In January of 1980, the famous American film music composer John Williams was named conductor of the Boston Pops Orchestra. On today’s date that year he led his new orchestra in the premiere performance of this music, his own Overture to “The Cowboys.”
This concert overture was based on material from Williams’ score for a John Wayne film entitled “The Cowboys.”
Now, John Williams has scored dozens and dozens of classic American films, but not all that many westerns. “The Cowboys,” from 1971, for one, and “Missouri Breaks,” a quirky 1976 Western starring Jack Nicholson and Marlon Brando, for another.

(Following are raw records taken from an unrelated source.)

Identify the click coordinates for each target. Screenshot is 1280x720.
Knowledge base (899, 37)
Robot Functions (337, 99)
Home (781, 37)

If both “The Cowboys” and “Missouri Breaks” are somewhat unconventional samples of the Western genre, Williams’ music is in the grand tradition of the classic film scores by Jerome Moross, who composed the music for “The Big Country,” Elmer Bernstein, who wrote the score for “The Magnificent Seven,” and Jerry Goldsmith, who has done that service for a number of other classic Westerns.
All these composers, however, owed a collective debt to an unlikely cowboy music composer: Brooklyn-born Aaron Copland, whose “Billy the Kid” and “Rodeo” ballet scores from the 1930s and 40s helped define the symphonic equivalent of the wide-open American landscape.